▸ PROBLEM TO WORK ON:
Would you retype exactly the lines below, starting with the one that has "The height and" and going on through the one that has "Task: Click the Z zenith center of sky plot", with no pictures and nothing else?

(Stored data entries)
^^^^^^^^
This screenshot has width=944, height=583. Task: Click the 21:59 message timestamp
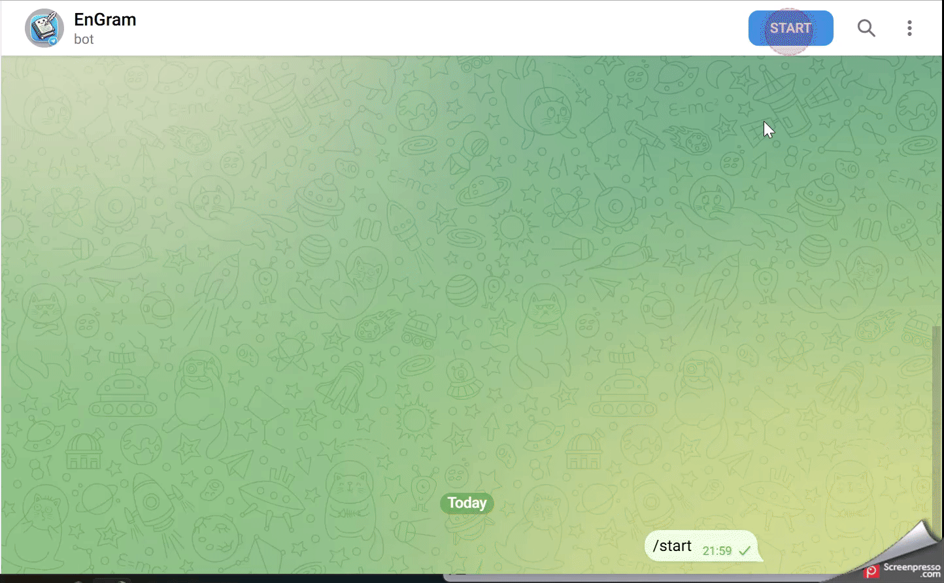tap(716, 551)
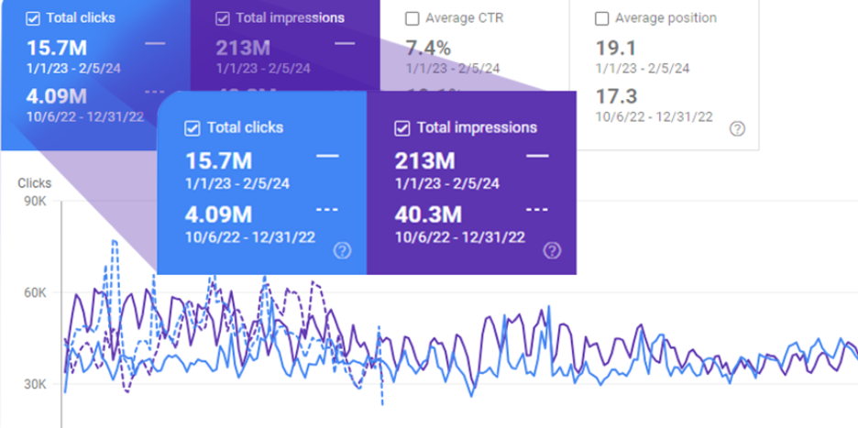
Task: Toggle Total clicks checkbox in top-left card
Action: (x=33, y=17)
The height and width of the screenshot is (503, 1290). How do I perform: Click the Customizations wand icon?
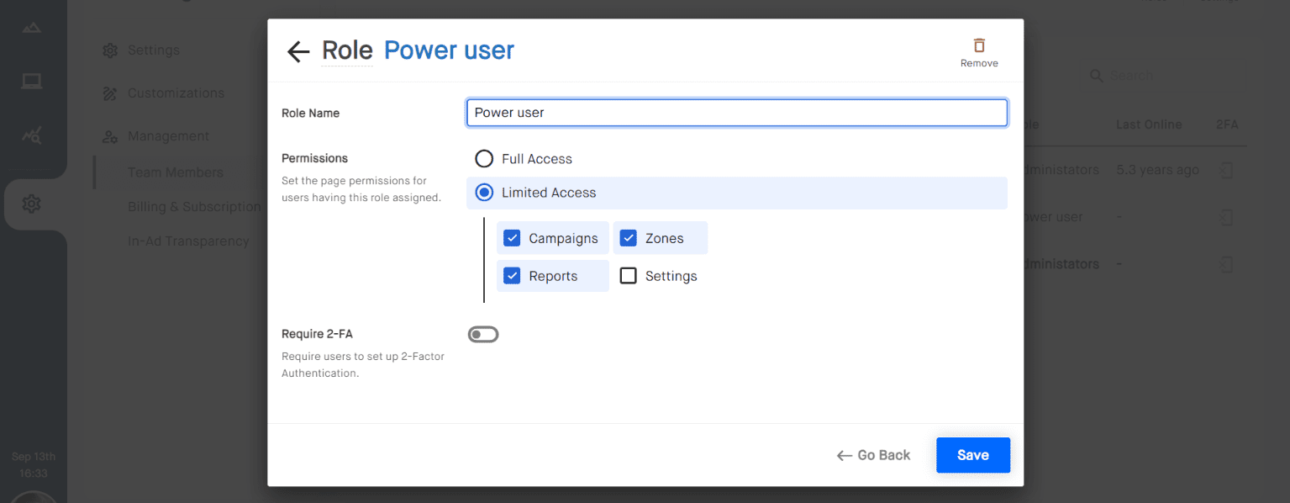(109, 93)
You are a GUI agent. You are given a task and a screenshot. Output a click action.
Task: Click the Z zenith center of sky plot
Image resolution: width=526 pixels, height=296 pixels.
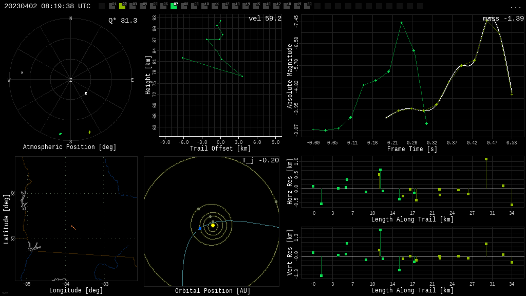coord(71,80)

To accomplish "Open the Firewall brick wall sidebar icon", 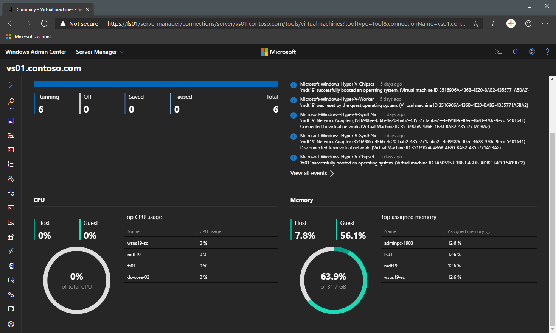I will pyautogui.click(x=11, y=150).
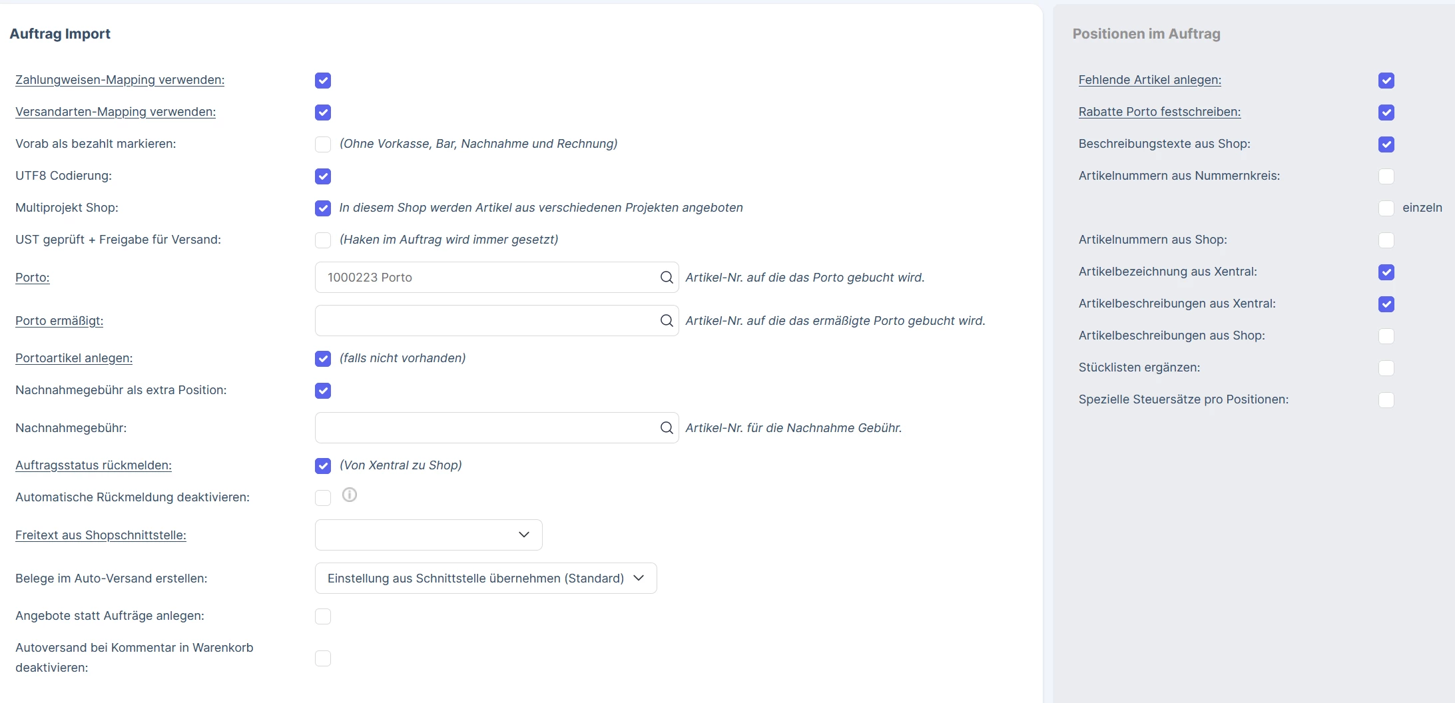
^^^^^^^^
▸ RESPONSE TO THE TASK:
The height and width of the screenshot is (503, 1290). How do I perform: Click the Customizations wand icon?
(109, 93)
You are a GUI agent. You are given a task and a screenshot. Output a click action.
Task: Click the Z zenith center of sky plot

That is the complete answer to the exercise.